[Pointing records for screenshots and pages]
★ ★ ★ ★ ★

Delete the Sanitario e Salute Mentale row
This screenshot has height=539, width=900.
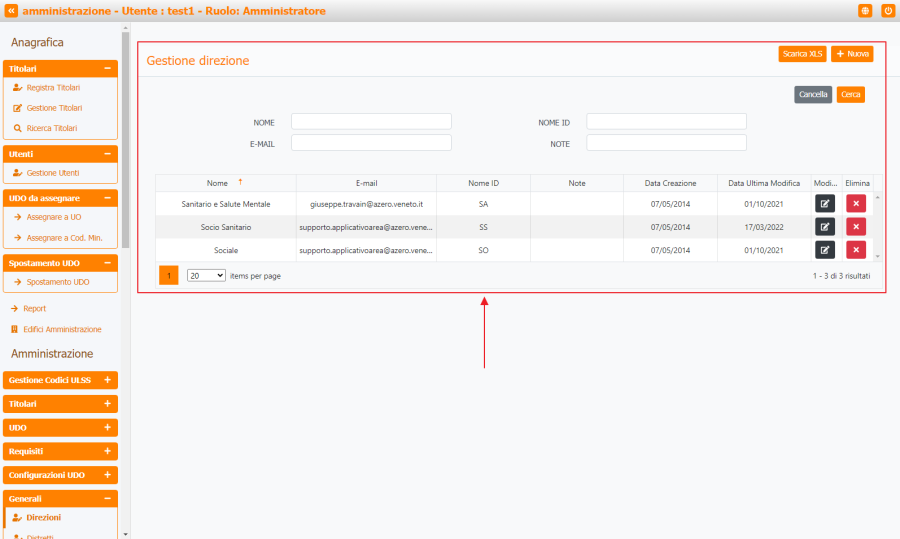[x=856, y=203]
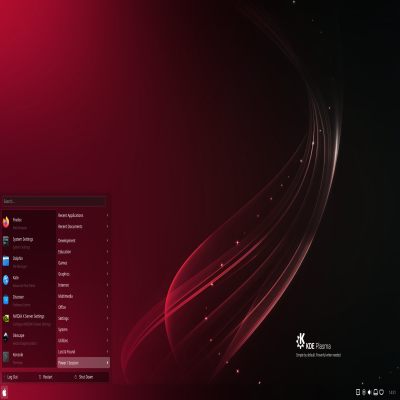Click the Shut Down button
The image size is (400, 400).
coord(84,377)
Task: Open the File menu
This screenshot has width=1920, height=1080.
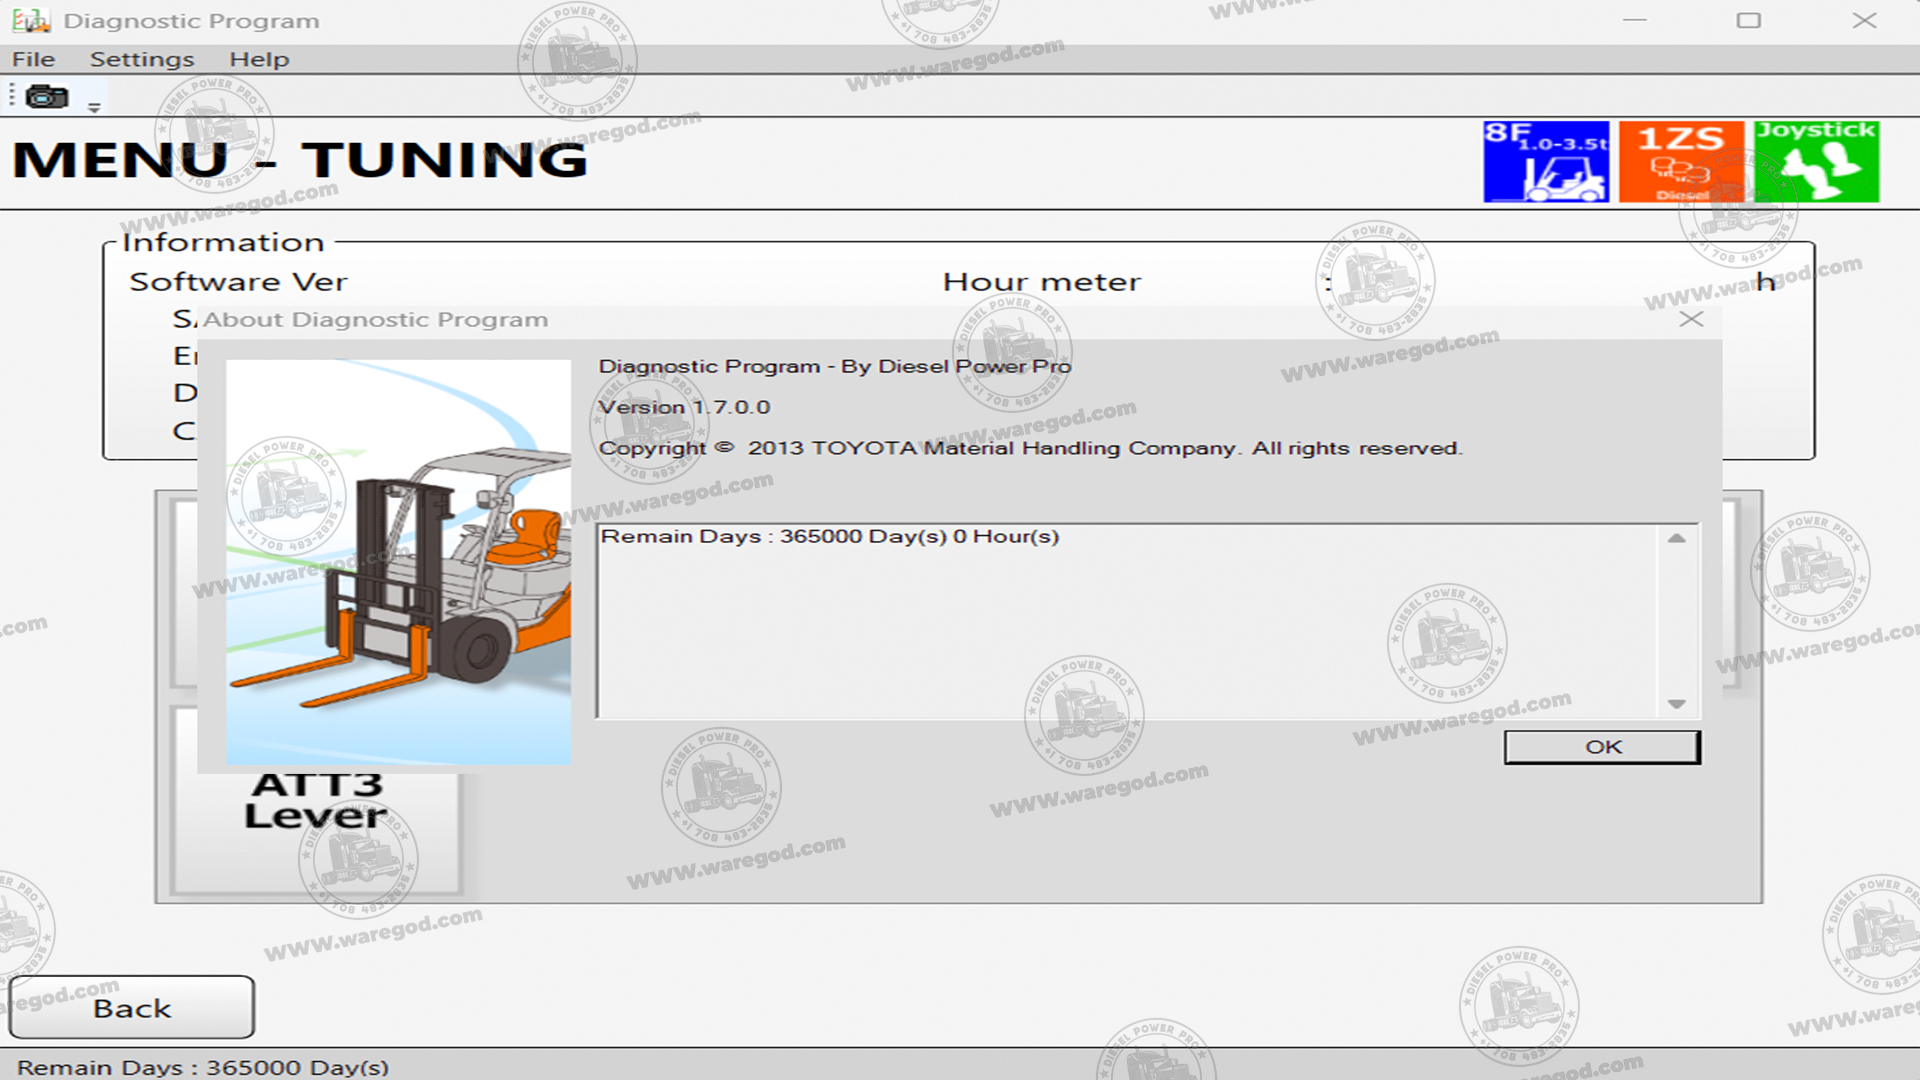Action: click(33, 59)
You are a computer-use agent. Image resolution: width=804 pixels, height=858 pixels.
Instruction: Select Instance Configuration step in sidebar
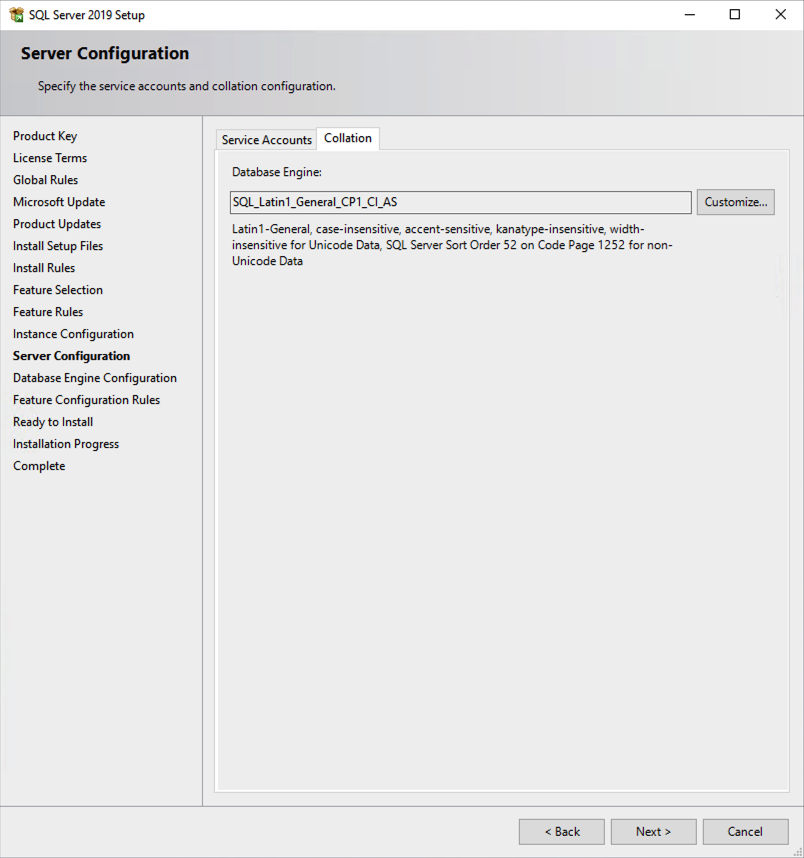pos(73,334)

★ ★ ★ ★ ★

▸ **Exercise details**
Recast the stretch of the items from the line containing "Task: Open the File menu" through the end of the items as a JSON list of strings, one string per line, with blank lines omitted. Leave the pictures out of the answer.

▸ **Solution to the exercise**
[
  "Task: Open the File menu",
  "This screenshot has width=1920, height=1080.",
  "Action: click(33, 59)",
  "You are a computer-use agent. Image resolution: width=804 pixels, height=858 pixels.",
  "Instruction: Select Instance Configuration step in sidebar",
  "pos(73,334)"
]